世界戦争に使われた、無差別殺戮兵器の名称だ。全世界が核ミサイルを主に、兵器に装填。世界のありとあらゆるエリアに着弾し、大規模な攻撃が行われた。一つの国がロストライフウイルスの搭載攻撃を行うと、多段式に他の国も使用。
無差別殺戮兵器の乱れ撃ち。
しかし、この兵器が新たな生命進化のトリガーとなる。
セカンドステージチルドレンから進化したセブンス。セカンドステージチルドレンの弱点を克服した究極の嬰児として誕生したセブンスは、軍事転用されるにはそこまでの時間を必要としなかった。
───────
こうして始まったメイカーズファスタの日本列島北上の旅路。沖縄県と比較しても圧倒的に被害が酷かった事から、グレネイトの予想は当たったとみて良いだろう。
この事実が、グレネイトへの更なる信頼に繋がる。
この先、生存者と出会う日が来るのか…。
この地獄とでも言うべき、変わり果てた日本を舞台に繰り広げられる救世主達の過酷な物語。

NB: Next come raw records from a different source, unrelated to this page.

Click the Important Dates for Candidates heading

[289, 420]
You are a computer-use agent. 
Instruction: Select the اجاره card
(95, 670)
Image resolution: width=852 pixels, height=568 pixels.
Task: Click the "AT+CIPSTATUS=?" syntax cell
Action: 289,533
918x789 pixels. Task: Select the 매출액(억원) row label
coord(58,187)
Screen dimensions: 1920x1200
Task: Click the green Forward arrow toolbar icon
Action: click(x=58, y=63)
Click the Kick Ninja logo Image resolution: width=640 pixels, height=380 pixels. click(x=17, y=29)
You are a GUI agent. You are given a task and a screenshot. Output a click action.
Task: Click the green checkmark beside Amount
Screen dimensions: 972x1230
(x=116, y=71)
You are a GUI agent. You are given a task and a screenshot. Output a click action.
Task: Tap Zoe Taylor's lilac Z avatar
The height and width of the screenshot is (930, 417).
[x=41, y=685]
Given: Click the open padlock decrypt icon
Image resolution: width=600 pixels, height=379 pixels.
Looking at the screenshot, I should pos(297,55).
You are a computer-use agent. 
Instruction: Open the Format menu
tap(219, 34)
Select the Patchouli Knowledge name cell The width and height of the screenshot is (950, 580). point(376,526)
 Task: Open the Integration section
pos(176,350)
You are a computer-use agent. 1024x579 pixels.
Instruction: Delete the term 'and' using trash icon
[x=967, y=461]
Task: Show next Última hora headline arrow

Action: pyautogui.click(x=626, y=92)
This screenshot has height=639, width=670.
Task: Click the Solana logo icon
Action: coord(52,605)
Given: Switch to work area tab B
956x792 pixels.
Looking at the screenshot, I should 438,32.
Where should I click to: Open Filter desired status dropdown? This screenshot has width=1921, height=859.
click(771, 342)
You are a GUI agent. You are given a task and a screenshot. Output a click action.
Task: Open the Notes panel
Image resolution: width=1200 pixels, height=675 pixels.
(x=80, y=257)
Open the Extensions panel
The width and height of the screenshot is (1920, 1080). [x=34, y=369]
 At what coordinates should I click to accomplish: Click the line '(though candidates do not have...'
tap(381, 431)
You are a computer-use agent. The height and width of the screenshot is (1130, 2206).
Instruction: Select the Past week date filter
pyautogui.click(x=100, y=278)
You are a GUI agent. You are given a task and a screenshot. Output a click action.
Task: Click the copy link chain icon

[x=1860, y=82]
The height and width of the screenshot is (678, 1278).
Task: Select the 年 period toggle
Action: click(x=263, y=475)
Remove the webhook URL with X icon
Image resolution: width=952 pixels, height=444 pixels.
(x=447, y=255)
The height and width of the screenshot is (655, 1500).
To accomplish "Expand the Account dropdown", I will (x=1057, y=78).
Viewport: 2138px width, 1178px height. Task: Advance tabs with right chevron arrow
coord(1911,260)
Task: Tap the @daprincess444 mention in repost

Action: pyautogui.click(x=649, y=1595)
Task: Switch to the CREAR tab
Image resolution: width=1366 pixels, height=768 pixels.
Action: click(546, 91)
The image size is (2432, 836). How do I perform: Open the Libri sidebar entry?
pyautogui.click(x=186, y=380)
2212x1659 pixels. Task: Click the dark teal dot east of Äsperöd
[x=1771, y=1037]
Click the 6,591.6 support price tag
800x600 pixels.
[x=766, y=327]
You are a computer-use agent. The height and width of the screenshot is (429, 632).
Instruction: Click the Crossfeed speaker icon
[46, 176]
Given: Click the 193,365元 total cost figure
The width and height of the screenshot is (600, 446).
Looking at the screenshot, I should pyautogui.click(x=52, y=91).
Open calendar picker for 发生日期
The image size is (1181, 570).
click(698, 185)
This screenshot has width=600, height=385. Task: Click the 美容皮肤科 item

北上が終わった時、どれほどの人間がこの旅路に思いを馳せているのか。
何を思い、何を願うのか。
何を信じ、何を語るのか。
人々の幻想は果てなき、夢へと不還するのか。
ありがとうございます。
特に話すことはありません。溜まったら吐き出す場として活用しているのですが、ほら、この前に更新したばっかなんで。